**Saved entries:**
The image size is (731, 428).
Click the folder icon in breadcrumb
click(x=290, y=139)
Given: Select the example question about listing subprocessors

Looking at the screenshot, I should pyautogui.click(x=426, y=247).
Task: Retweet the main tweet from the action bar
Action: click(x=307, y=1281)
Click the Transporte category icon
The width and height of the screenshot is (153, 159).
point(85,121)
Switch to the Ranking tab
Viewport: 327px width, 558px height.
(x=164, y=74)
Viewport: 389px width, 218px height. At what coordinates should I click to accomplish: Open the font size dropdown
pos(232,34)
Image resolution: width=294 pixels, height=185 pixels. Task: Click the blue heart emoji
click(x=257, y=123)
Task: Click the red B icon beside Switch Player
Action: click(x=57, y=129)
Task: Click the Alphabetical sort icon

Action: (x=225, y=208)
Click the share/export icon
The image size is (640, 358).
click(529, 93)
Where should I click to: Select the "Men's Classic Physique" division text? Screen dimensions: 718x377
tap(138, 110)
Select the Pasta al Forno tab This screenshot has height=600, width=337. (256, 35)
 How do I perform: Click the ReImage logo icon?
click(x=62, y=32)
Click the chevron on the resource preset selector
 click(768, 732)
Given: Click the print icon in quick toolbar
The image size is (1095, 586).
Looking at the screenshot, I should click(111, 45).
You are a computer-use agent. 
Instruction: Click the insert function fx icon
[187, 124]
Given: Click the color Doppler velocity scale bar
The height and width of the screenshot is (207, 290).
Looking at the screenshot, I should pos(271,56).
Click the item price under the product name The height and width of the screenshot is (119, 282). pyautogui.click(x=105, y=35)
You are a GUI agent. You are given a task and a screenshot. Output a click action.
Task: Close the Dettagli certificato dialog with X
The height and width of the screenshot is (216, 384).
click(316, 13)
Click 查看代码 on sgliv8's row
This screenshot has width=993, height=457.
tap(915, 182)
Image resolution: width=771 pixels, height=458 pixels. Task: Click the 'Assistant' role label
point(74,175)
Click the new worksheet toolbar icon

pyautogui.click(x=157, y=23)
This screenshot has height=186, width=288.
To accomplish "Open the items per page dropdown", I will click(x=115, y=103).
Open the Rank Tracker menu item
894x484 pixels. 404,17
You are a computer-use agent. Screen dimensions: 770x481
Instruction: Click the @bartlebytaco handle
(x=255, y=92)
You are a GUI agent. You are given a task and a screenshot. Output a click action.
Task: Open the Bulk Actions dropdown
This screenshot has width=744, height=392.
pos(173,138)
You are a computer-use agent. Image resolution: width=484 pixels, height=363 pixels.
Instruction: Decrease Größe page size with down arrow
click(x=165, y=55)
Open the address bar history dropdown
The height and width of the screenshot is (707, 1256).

**Task:** Report how many lines in the records above contain the word "agent", giving only the number.

**Completed exercise:** 5